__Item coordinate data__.
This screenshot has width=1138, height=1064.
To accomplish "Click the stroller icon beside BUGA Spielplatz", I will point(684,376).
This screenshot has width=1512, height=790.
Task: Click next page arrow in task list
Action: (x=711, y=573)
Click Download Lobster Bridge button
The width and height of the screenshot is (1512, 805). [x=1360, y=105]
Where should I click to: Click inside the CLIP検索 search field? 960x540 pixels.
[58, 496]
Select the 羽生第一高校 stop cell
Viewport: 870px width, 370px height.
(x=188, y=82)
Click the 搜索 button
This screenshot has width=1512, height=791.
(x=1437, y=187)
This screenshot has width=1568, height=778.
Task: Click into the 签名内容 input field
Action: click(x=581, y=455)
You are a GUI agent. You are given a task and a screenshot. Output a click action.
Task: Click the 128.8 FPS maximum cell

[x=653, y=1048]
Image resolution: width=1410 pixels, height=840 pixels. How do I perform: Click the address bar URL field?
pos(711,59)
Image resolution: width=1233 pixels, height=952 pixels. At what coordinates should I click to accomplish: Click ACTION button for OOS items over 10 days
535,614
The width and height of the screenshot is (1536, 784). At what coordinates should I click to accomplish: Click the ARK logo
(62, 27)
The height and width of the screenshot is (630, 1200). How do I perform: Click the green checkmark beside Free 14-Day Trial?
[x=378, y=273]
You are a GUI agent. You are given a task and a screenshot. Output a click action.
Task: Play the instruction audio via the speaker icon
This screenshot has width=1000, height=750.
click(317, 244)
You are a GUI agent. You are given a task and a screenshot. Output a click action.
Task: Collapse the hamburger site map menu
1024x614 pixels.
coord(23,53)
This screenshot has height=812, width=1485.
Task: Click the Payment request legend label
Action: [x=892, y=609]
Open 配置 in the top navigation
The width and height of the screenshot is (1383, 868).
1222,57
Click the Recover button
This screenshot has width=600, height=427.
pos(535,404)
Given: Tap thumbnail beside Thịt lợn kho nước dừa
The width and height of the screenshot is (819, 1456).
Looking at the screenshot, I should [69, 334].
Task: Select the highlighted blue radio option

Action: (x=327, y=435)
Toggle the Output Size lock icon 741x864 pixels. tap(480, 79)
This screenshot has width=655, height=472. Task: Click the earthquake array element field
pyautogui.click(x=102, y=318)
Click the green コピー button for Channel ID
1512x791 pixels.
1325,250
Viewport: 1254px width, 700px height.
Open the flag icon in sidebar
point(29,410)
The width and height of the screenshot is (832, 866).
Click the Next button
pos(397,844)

__What the task asks__.
Pick out every line in the rows above that contains the word "field" and copy each one. Treat uppercase and lowercase letters as different.

__The answer__.
Where should I click to: Click inside the CLIP検索 search field? 960x540 pixels.
Task: Click into the 签名内容 input field
Image resolution: width=1410 pixels, height=840 pixels. How do I perform: Click the address bar URL field?
This screenshot has width=655, height=472. Task: Click the earthquake array element field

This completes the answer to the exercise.